EXERCISE PROMPT
Any picture in the listing is left out of the copy; all else is duplicated exactly.

RECORDS FOR PROCESSING
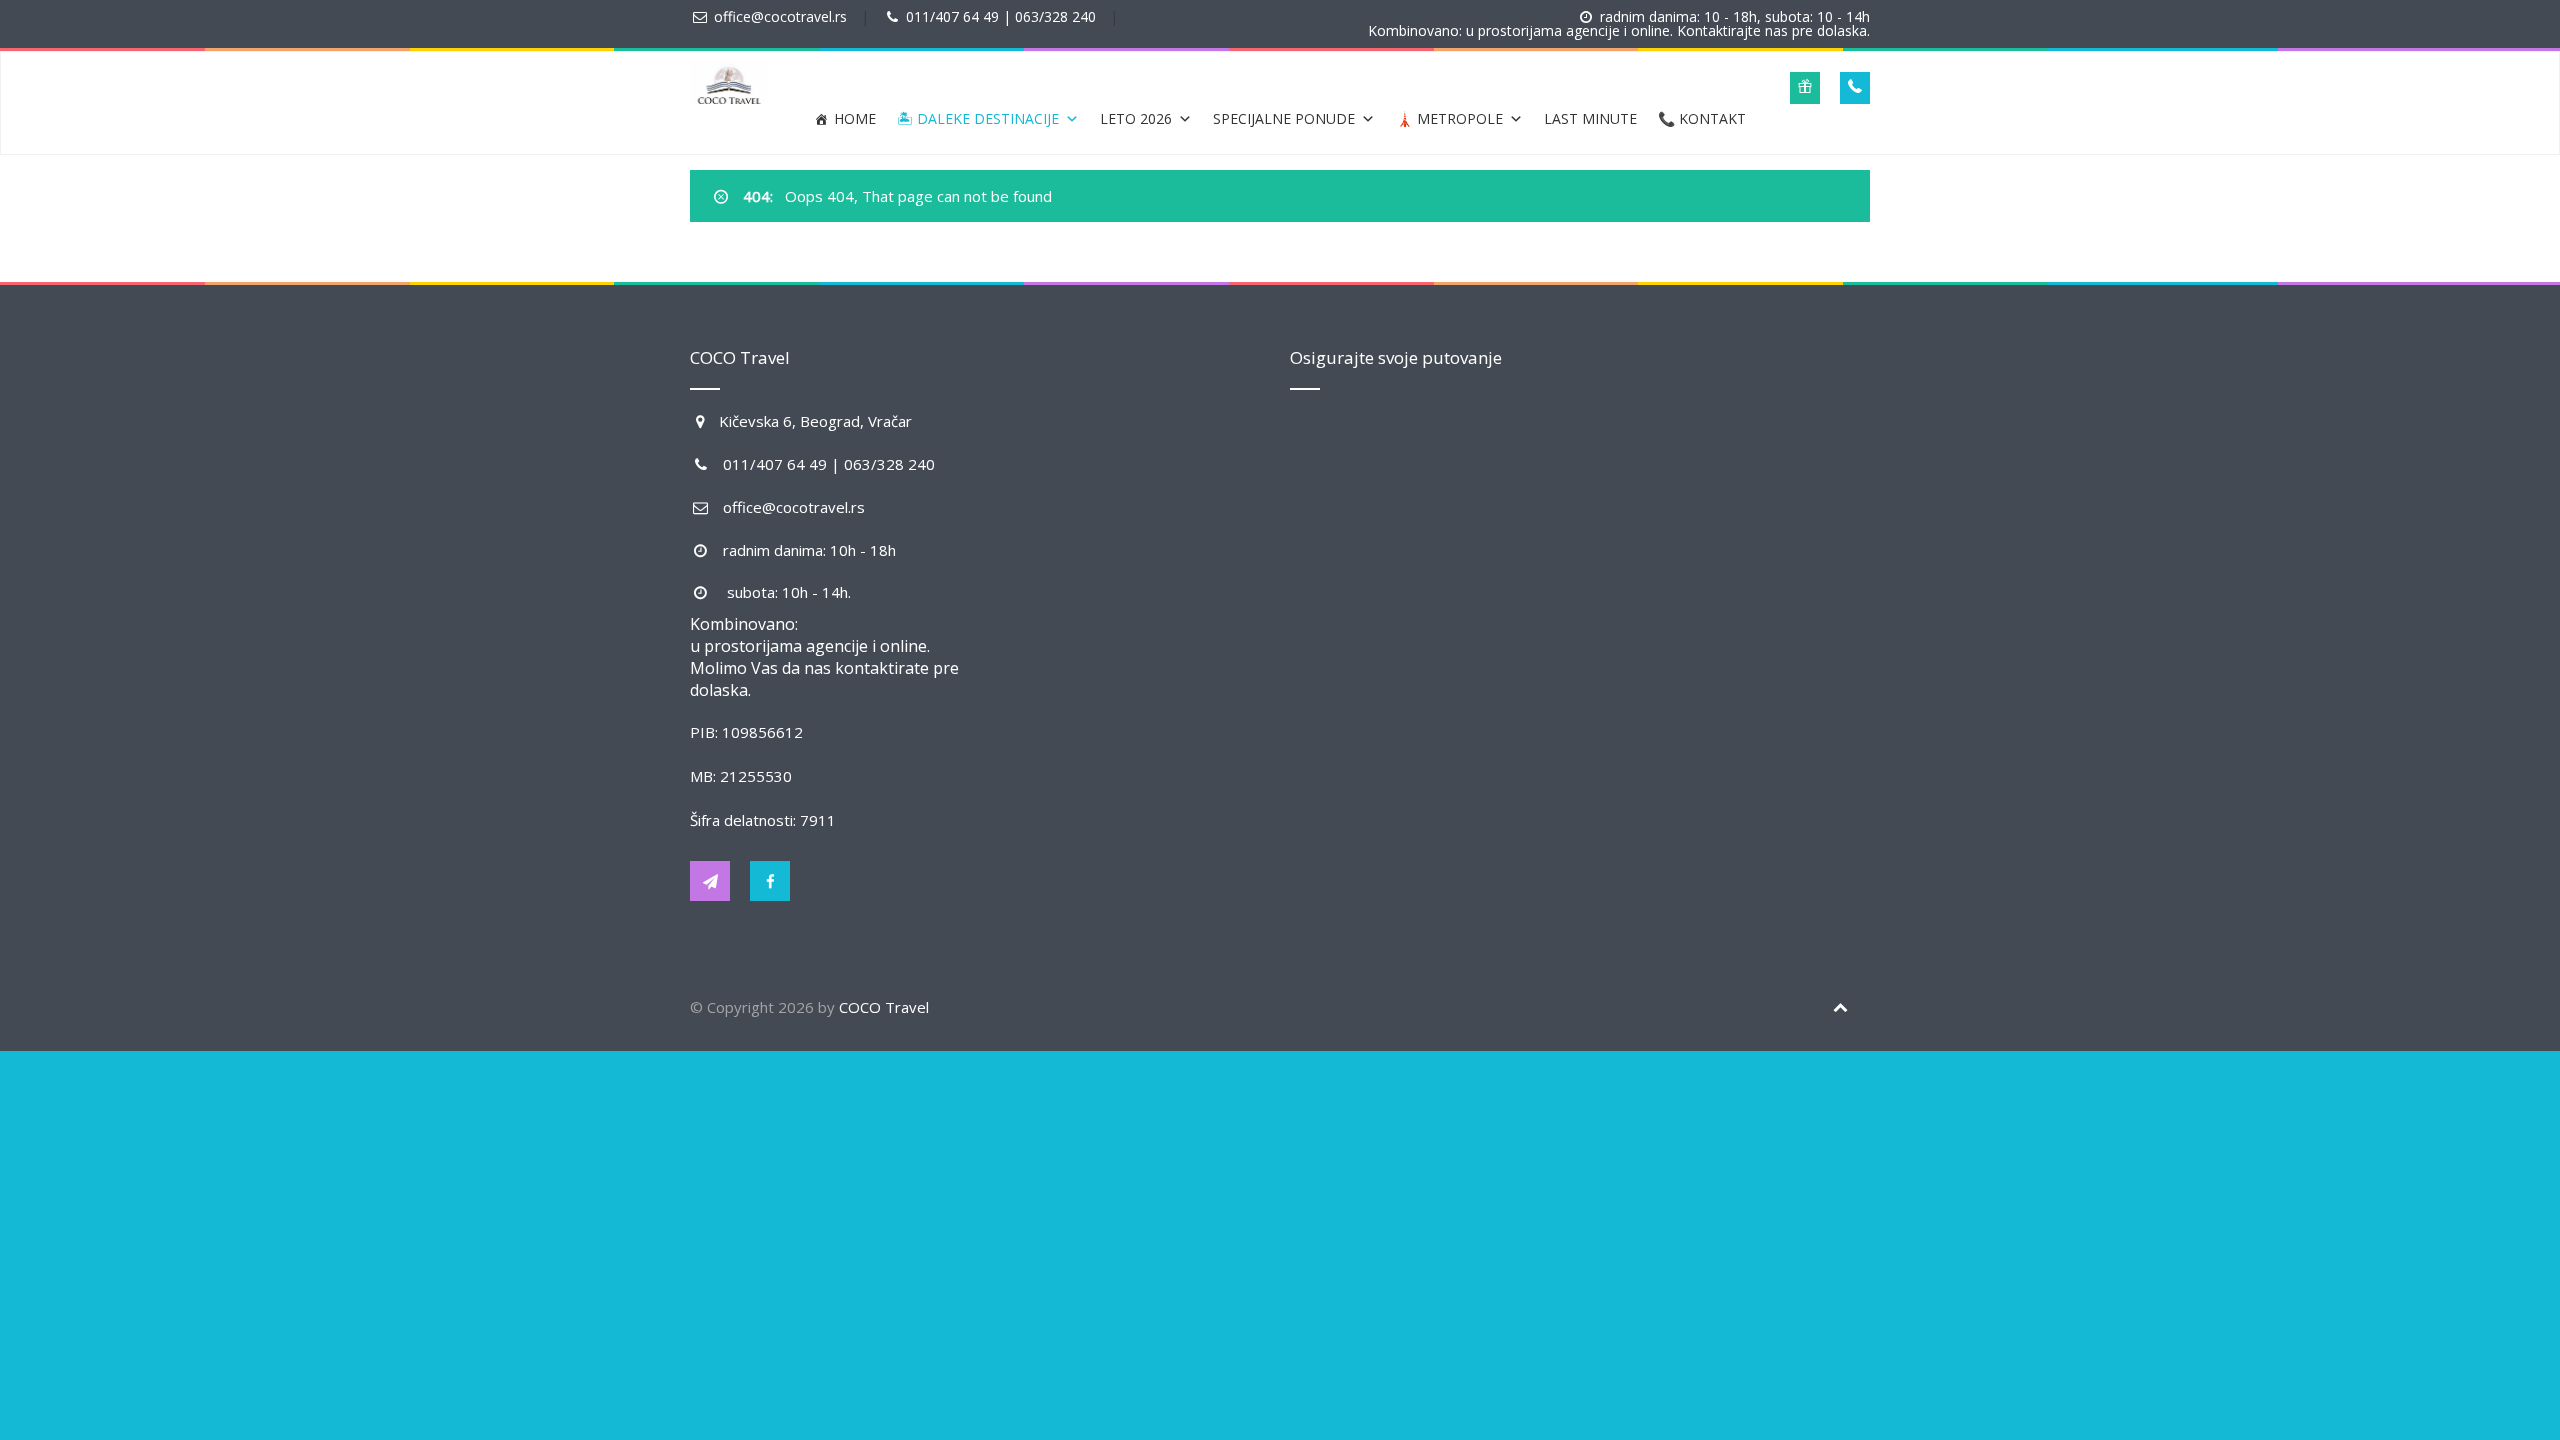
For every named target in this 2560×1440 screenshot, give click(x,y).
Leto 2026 (1136, 118)
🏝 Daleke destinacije (978, 118)
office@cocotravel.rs (780, 16)
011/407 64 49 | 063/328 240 (1001, 16)
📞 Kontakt (1702, 118)
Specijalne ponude (1284, 118)
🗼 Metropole (1449, 118)
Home (855, 118)
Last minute (1590, 118)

THE COMPLETED TASK
For every named target in this 2560×1440 screenshot, give click(x,y).
Leto 2026 (1136, 118)
🏝 Daleke destinacije (978, 118)
office@cocotravel.rs (780, 16)
011/407 64 49 | 063/328 240 (1001, 16)
📞 Kontakt (1702, 118)
Specijalne ponude (1284, 118)
🗼 Metropole (1449, 118)
Home (855, 118)
Last minute (1590, 118)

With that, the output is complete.